From: BMSDGATH <BMSDGATH@livjm.ac.uk>
To: memetics@mmu.ac.uk
Subject: Re: The Significance of Memetics is ...
Date: Mon, 23 Nov 1998 09:52:18 -0500 (EST)
On Sat, 21 Nov 1998 15:44:39 -0500 (EST) levy@Oswego.EDU wrote:
> Can 
anyone here state an important insight or even an accurate prediction
> that has come from using the memetics paradigm?
If you count EM Rogers as a memeticist, his 'Communication of 
Innovations: a Cross-cultural Approach' (Free Press, NY 1972) has an 
appendix prepared by Jaganmohan Rao which has 38 pages of confirmed 
predictions arranged in 10 categories, eg prediction 4-6 is "The degree 
of communication integration in a social system is positively related 
to the rate of adoption of innovations".  6 empirical studies are cited 
all of which support the prediction.  And so on it goes.
 
If you insist that Rogers is not really a memeticist, and admittedly a) 

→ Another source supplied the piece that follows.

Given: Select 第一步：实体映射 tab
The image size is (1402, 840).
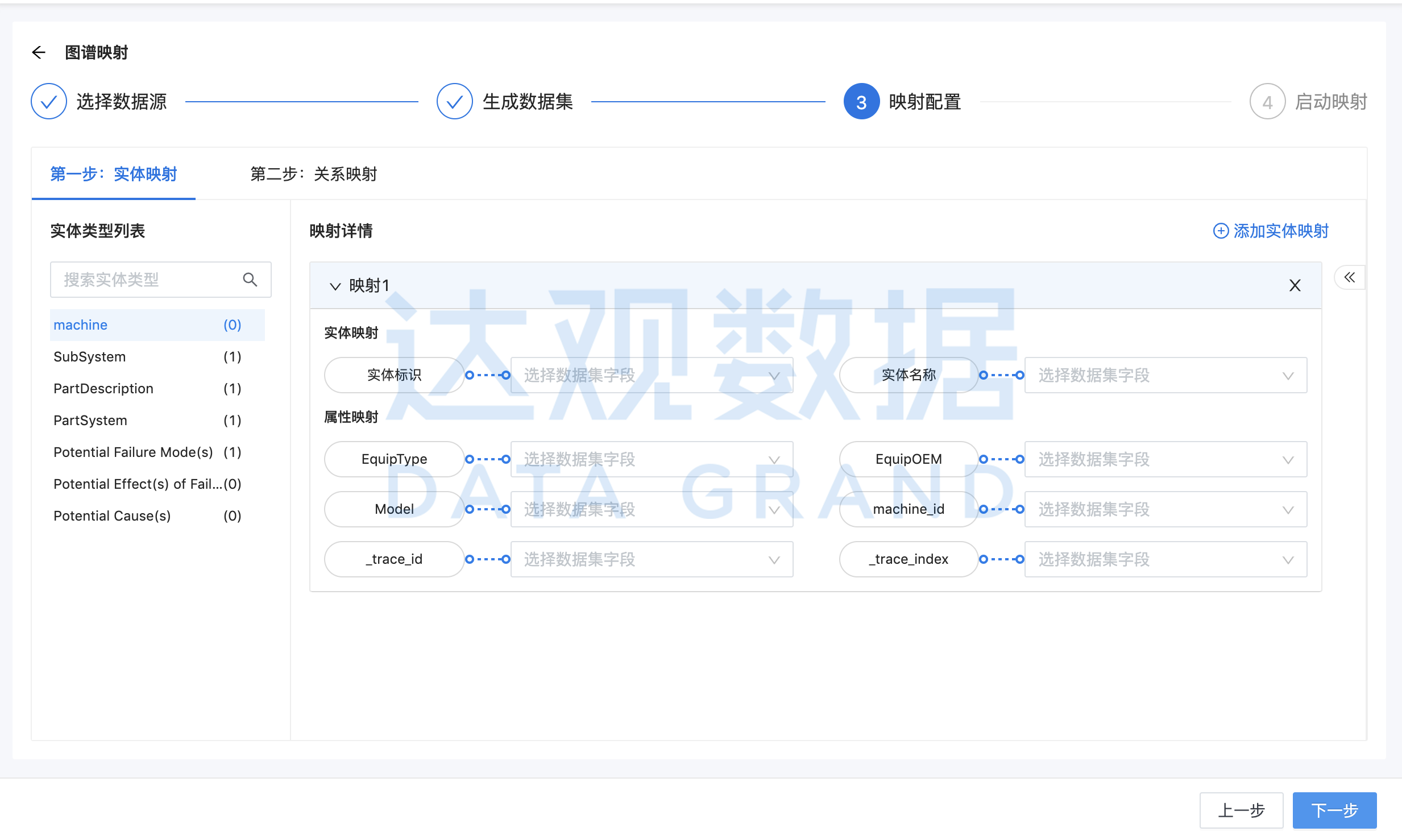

he doesn't call himself one and b) there is no mention of Darwin 
anywhere in his work (I'm sure somebody will correct me if I'm 
wrong), then try the following:
1) Cultural preferences for progeny of one sex over the other, will 
cause changes in allele frequencies at sex-ratio distorter loci, and 
these genetic changes will in turn influence the selective pressure on 
cultural behaviour. (Kumm et al 1994)
2) The patterns of milk utilisation and yam cultivation are intimately 
associated with allele frequencies at loci involved in lactose 
utilisation and malaria resistance, with cultural selection and genetic 
selection operating in tandem on both genotype and cultural behaviour. 
(Aoki 1986).
3) Sexual preferences are cultural rather then genetic but depend on 
the underlying (genetic) distribution of body types.  (Laland 1994)
4) Possibly also the analysis of Tibetan marriage practices by Durham 
(1991, Coevolution, Stanford UP)
You might with reason protest that these are exercises in fitting 
bodies of data to models rather than predictive experiments.  Number 1 
does contain a straight prediction, but it may be a while before we can 
see the result.
You might protest again that none of the above call themselves 
memeticists either, but Kevin Laland does use the word in his 
publications from time to time (when he co-authors with Marc Feldman 
there is no mention of memes, since Feldman is a Cavallian 'cultural 
traits' man).
Laland of course is now Royal Society Senior Fellow at Cambridge, so 
does he count as the first offical academic memeticist?  I can see this 
is going to get into a 'what/who is a memeticist discussion'.
 
Memetics shares the problem of evolutionary biology in that the 
timescale involved in observation is often longer than the patience of 
most observers.  The classic confirmatory 'experiment' of 
microevolution (and note this is just _micro_ evolution), the case of 
the peppered moth Biston betularia and its change in colouring, took 
something like 150 years.  I'd strongly recommend EB Ford's Ecological 
Genetics (1940, in most university libraries) for a taste of the 
magnitude of the experimental system in evolution.
Aoki K (1986)  A stochastic model of gene-culture coevolution suggested 
by the culture historical hypothesis for the evolution of adult lactose 
absorption in humans.  PNAS 83, 2929-2933.
Kumm J et al (1994)  Gene-culture co-evolution and sex ratios:  the 
effects of infanticide, sex-selective abortion, sex selection, and 
sex-biased parental investment on the evolution of sex ratios.  
Theoretical Population Biology 46, 249-278.
Laland KN (1994)  Sexual selection with a culturally transmitted mating 
preference.  Theoretical Population Biology 45, 1-15.